Adotar práticas relaxantes antes de dormir também é uma boa ideia. Já manter a frequência dos exercícios físicos é essencial também pela qualidade do sono13.

A terapia cognitivo-comportamental é uma abordagem psicoterapêutica que já se mostrou positiva para os distúrbios do sono e pode ser uma aliada para quem está sofrendo com esse sintoma da menopausa4.

7. Acompanhamento médico

O acompanhamento médico durante a menopausa é fundamental para monitorar a saúde de forma preventiva e identificar possíveis problemas precocemente1.

Além disso, o acompanhamento clínico permite avaliar como estão os tratamentos e todas as demais estratégias citadas aqui.

Em geral, recomenda-se uma revisão inicial após cerca de três meses do início do tratamento para os sintomas da menopausa. Depois, o ideal é manter avaliações anuais, podendo ser antes, caso surjam efeitos colaterais ou falta de resposta ao tratamento4.

Uma mulher de meia-idade sorrindo enquanto faz exercícios de bíceps com pequenos halteres amarelos em sua sala de estar. Uma imagem focada na estratégia de atividade física para gerenciar o peso e a massa muscular na menopausa.

Perguntas frequentes sobre menopausa

Veja abaixo as perguntas mais frequentes sobre a menopausa e seus efeitos.

Quanto tempo dura a menopausa?

A menopausa não é um período, mas um marco.
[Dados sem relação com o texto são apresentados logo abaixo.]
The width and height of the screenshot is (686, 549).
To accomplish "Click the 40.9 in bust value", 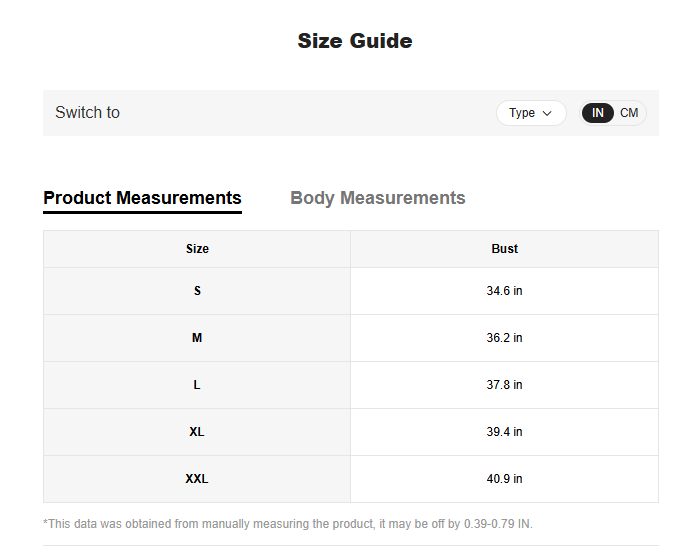I will click(504, 479).
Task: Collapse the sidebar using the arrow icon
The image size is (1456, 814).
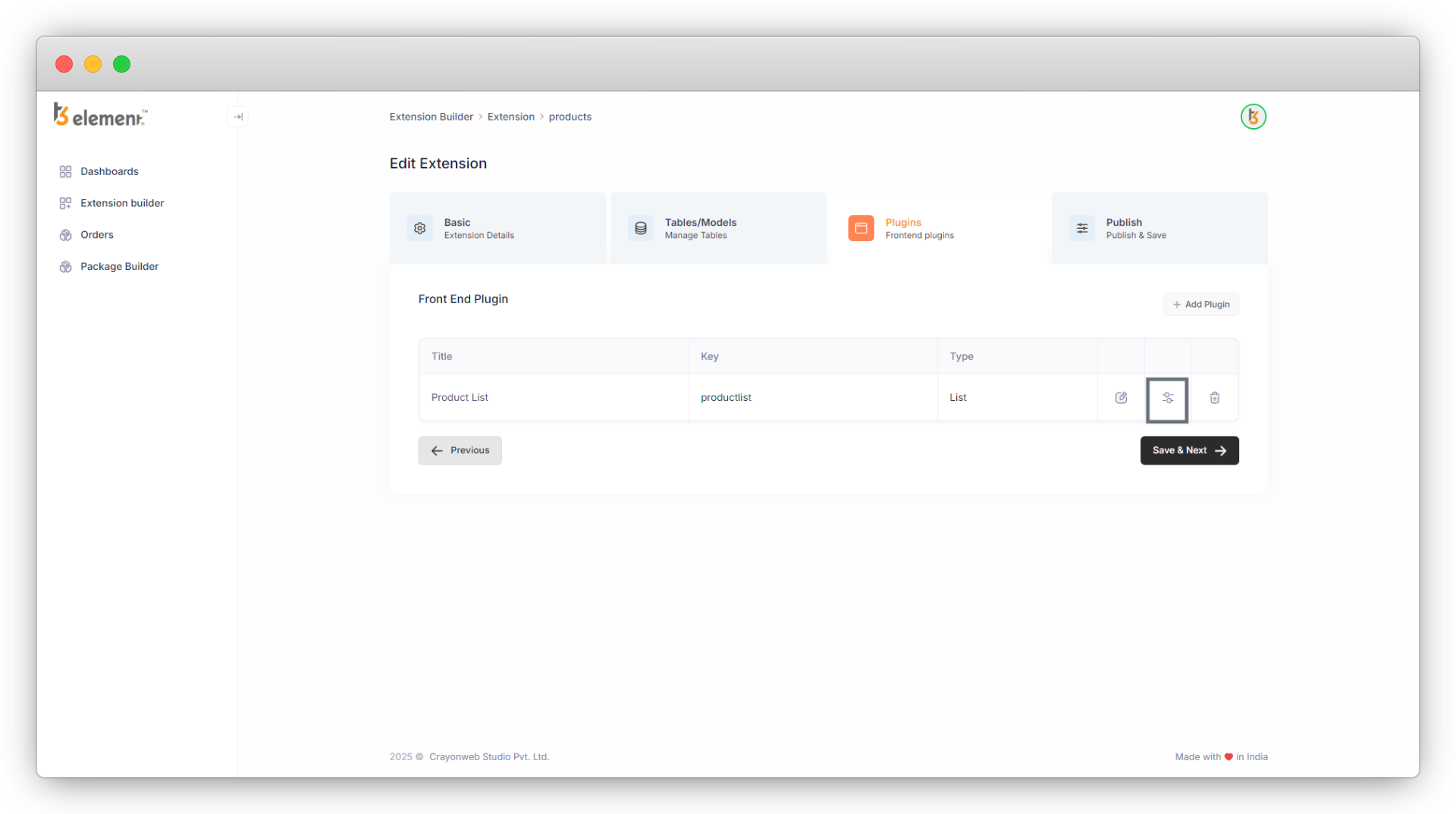Action: pyautogui.click(x=237, y=117)
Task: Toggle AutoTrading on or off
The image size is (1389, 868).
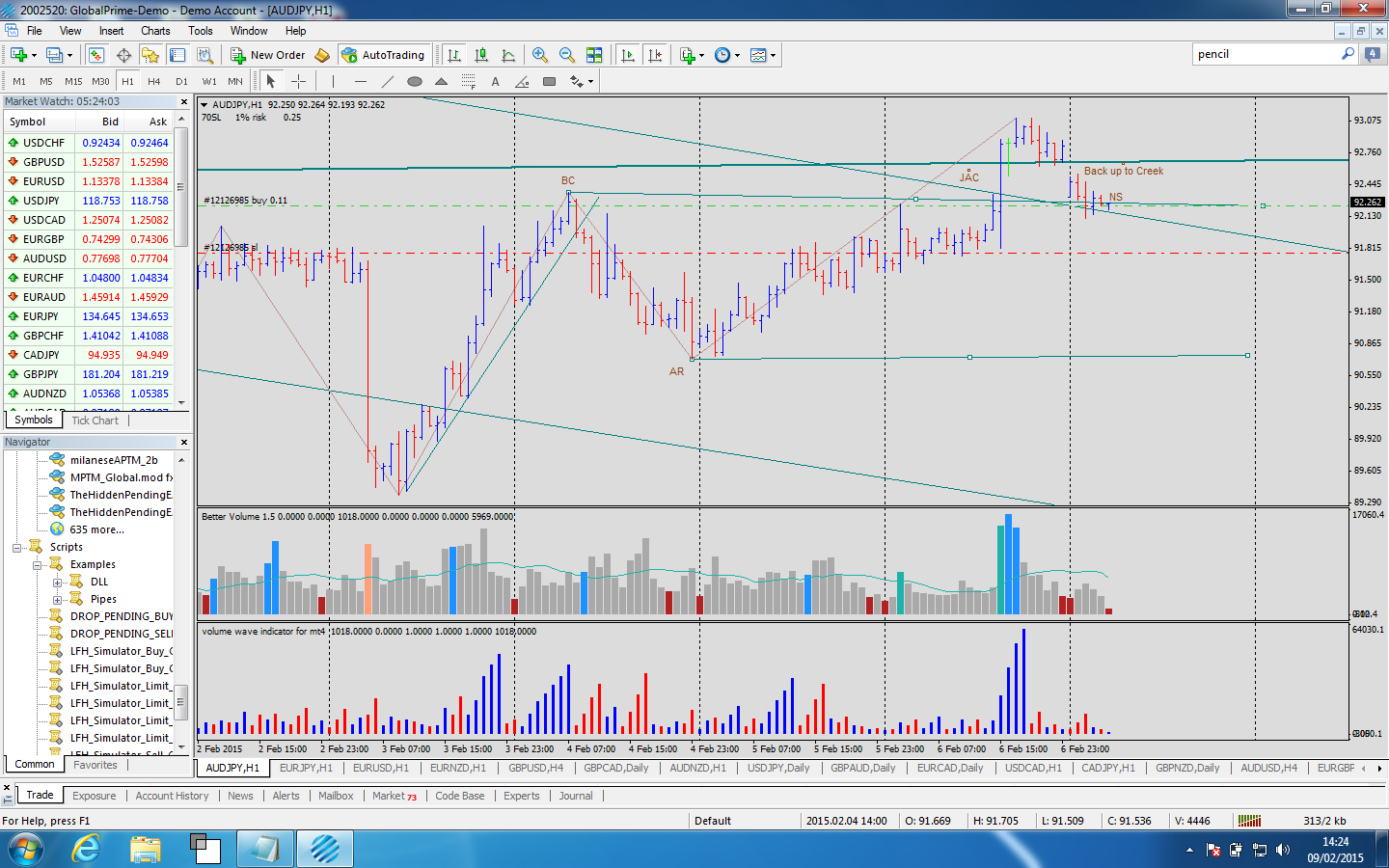Action: (x=383, y=55)
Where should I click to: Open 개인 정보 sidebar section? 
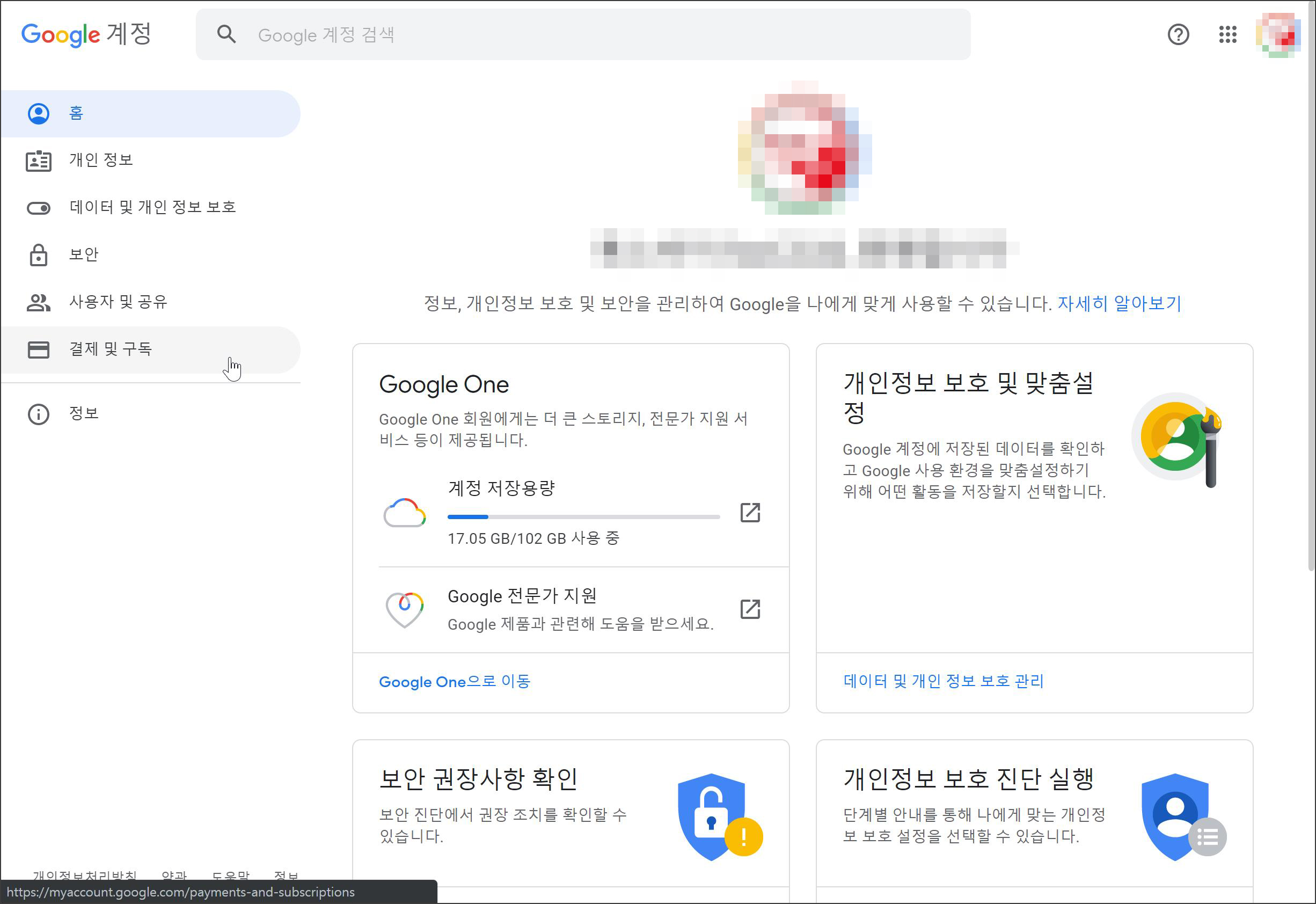[101, 161]
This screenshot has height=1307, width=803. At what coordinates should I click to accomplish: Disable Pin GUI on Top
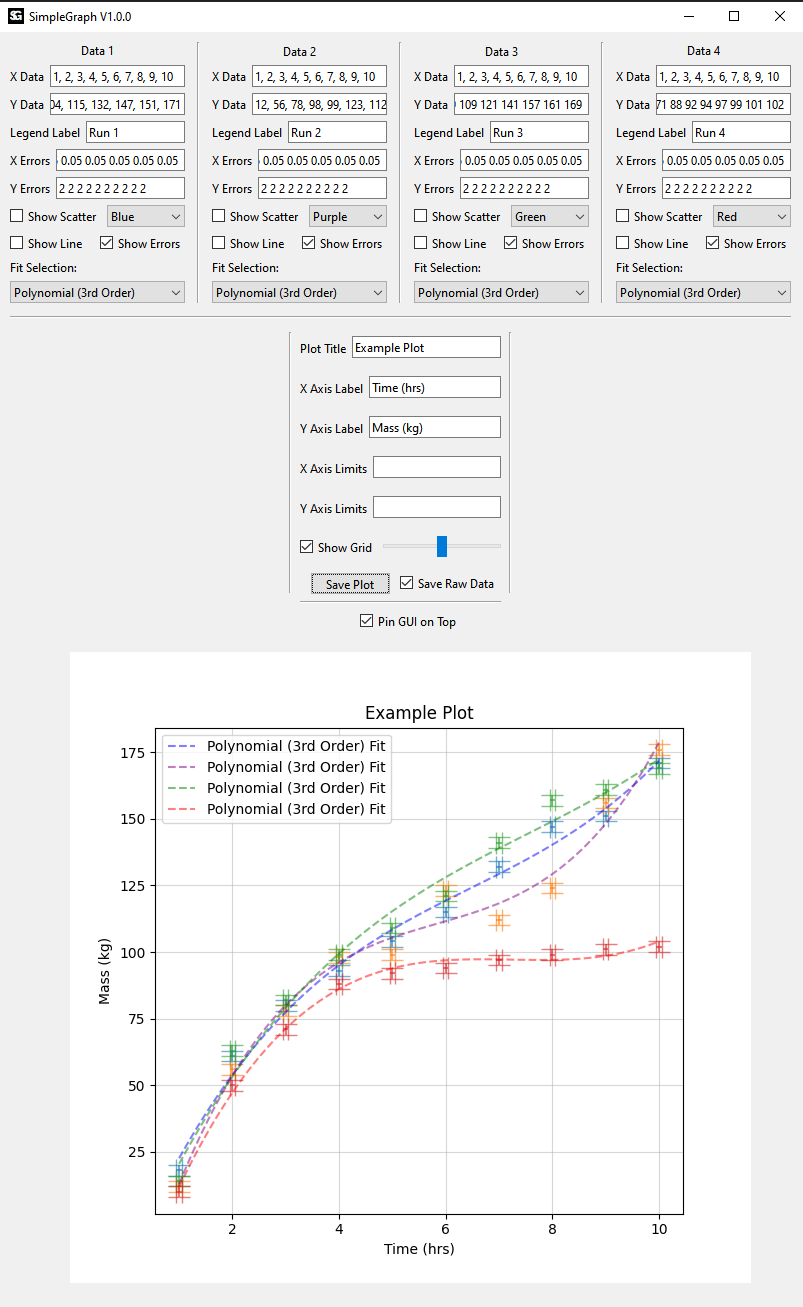coord(366,621)
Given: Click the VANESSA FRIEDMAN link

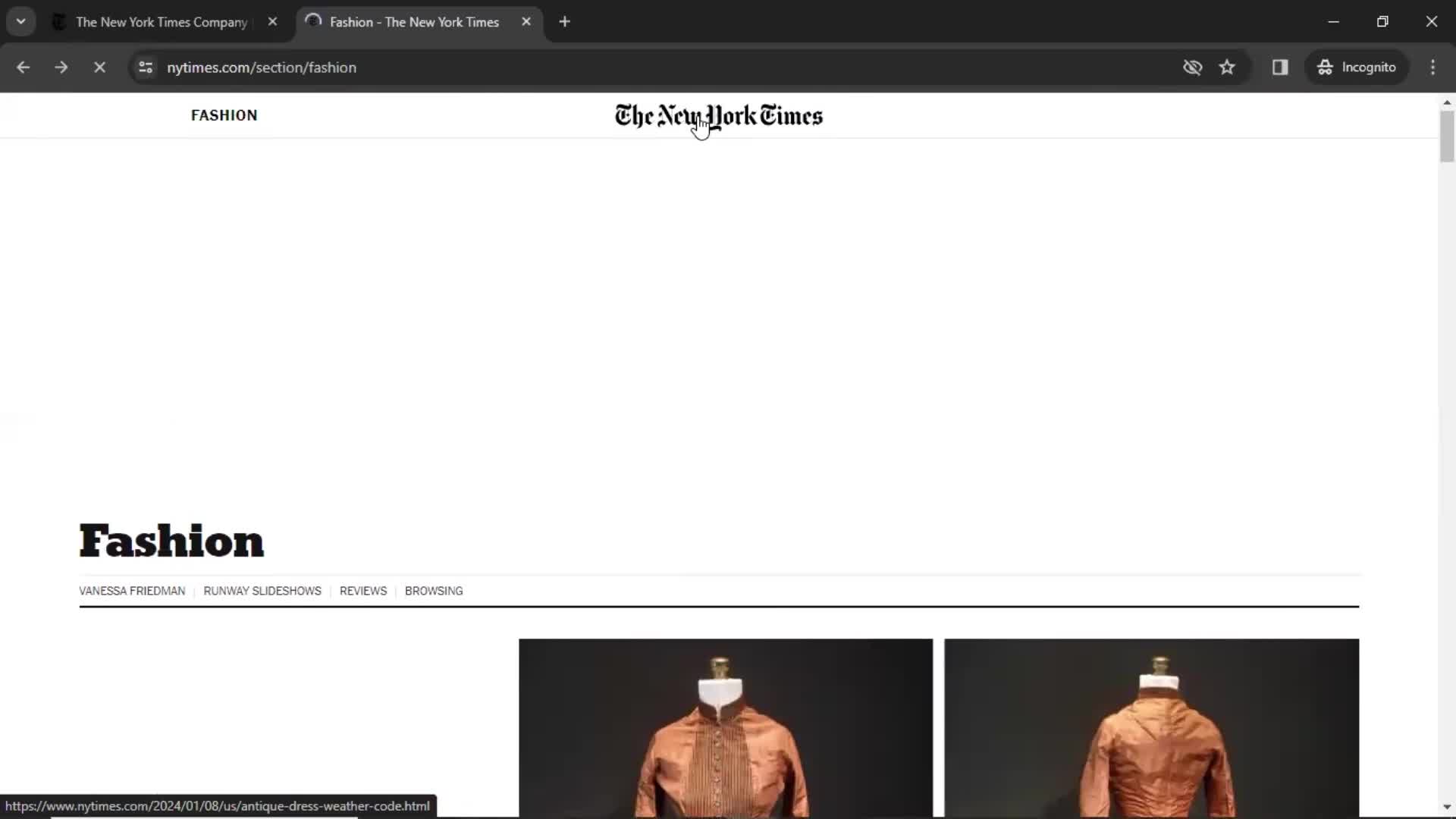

Ela corresponde ao fim da fase reprodutiva. Já a transição para a menopausa pode durar vários anos. Em média, essa fase dura cerca de 4 anos, mas pode variar bastante entre as mulheres1,2.

Com quantos anos a mulher entra na menopausa?

Geralmente, a menopausa ocorre entre 45 e 55 anos, como parte natural do envelhecimento. Também pode acontecer antes disso, inclusive antes dos 40 anos, por conta de cirurgias ou tratamentos médicos2,3.

Como fica a menstruação na pré-menopausa?

A menstruação antes da menopausa, ou seja, na perimenopausa, pode ficar irregular: ela pode atrasar, adiantar ou até falhar. O fluxo também pode variar, ficando mais leve ou mais intenso1.

Quais são os primeiros sinais da menopausa?

Geralmente, os primeiros sinais da menopausa começam com alterações no ciclo menstrual3. As ondas de calor, os fogachos, costumam ser bem comuns nesse período2.

Quais são as 3 fases da menopausa?

Perimenopausa (transição), menopausa (última menstruação) e pós-menopausa3.

Menopausa engorda?

A menopausa pode favorecer o ganho de peso e o inchaço. Isso é comum durante a transição hormonal2.

Como não engordar na menopausa?

Para evitar o ganho de peso na menopausa é importante manter uma rotina com atividade física regular, alimentação equilibrada e bons hábitos de sono. Também ajuda cuidar do emocional e, se necessário, contar com orientação médica para ajustar estratégias e combinar tratamentos com medicamentos5.

Importante: O conteúdo deste artigo é estritamente informativo e não substitui a consulta médica. As informações aqui contidas não devem ser utilizadas para automedicação ou autodiagnóstico. Nunca utilize medicamentos sem a orientação de um profissional de saúde habilitado e não interrompa tratamentos em curso sem o devido acompanhamento. Em caso de dúvidas sobre sua saúde, consulte sempre um médico.